Enfin, notons que dans certaines communes de droite, le fichage a bien eu lieu, mais pas dans le sens qu’on nous avait prédit. Car s’il est difficile de ficher les absents, il est en revanche très facile de le faire pour les présents, et de faire comprendre à tel ou tel agent communal qu’il s’expose aux pires ennuis s’il pointe le bout de son nez dans le bureau de vote…Tous les partis pratiquent cette forme de chantage: embauche municipale contre vote obligatoire et impératif. et la menace inverse.

Les primaires sont contraires à l’esprit de la constitution de la Vème République - ont martelé Henri Guaino, « conseiller spécial » du Président, et le Chef de l’Etat lui-même, qui a déclaré:
« La Ve République ne peut être l’otage des partis politiques et le candidat pris en otage par son parti, le général de Gaulle a voulu une élection à deux tours, pas à quatre tours« .

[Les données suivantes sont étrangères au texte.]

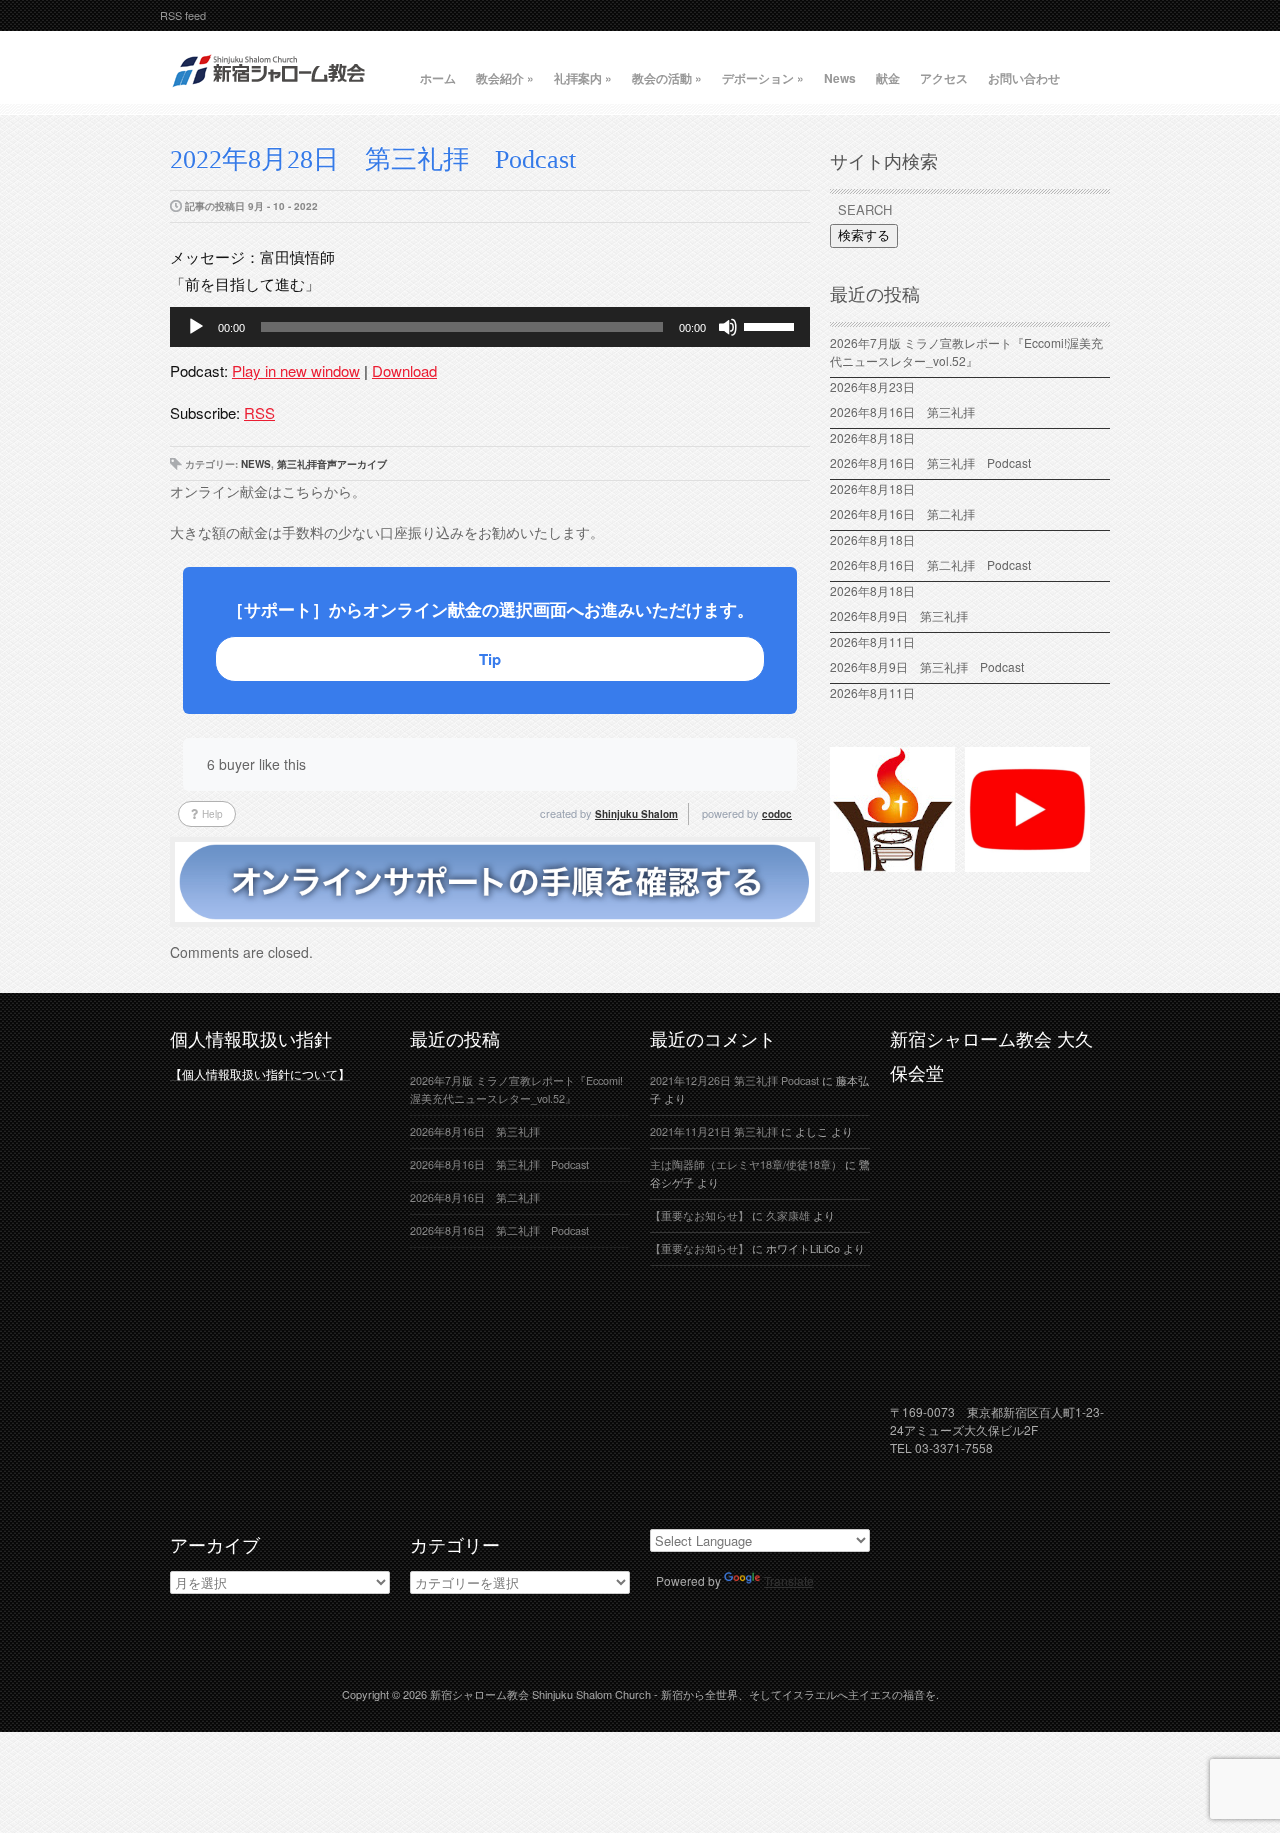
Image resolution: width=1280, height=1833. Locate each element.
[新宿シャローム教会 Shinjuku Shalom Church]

La encore, l’argument ne tient pas. Car si l’esprit de la présidentielle au sein de la Vème République se définit par la « rencontre d’un homme et d’un peuple », ne rencontre pas le peuple l’homme (ou la femme) qui veut; ce privilège n’est accessible qu’à ceux qui ont eu le bonheur d’être désigné candidat par un grand parti. Il est curieux de noter que ce même Sarkozy qui balaie d’un revers de main la république des partis, ait cru bon de prendre l’UMP au nez et à la barbe de Chirac; car il sait bien, à l’instar de tous ses prédécesseurs, que l’on ne peut être élu à la fonction présidentielle si l’on ne règne pas d’abord sur le parti, qui fait office d’écurie. Les partis, on peut le déplorer sans doute mais c’est comme cela, sont donc la clé de l’accession au pouvoir; et quitte donc à ce que les partis désignent leur candidat, quel mal y a-t-il à ce que ce processus soit démocratique plutôt que césariste ? A ce que les Français choisissent vraiment ceux qui pourront venir à leur rencontre, plutôt que de faire un choix par défaut parmi les candidats imposés par les médias et la cuisine politique des partis, justement ?

Et, quand bien même y aurait-il du vrai dans l’affirmation comme quoi ce processus des primaires est contraire à l’esprit de la constitution de la Vème République, ne pourrait-on pas élever le débat, en remarquant que, dans ce cas, c’est peut-être la constitution de la Vème République, qui porte encore l’empreinte de la Monarchie Française millénaire, qui est contraire à l’esprit de notre maturité démocratique nouvelle ? Peut-être serait-il enfin temps de passer à une VIème République ?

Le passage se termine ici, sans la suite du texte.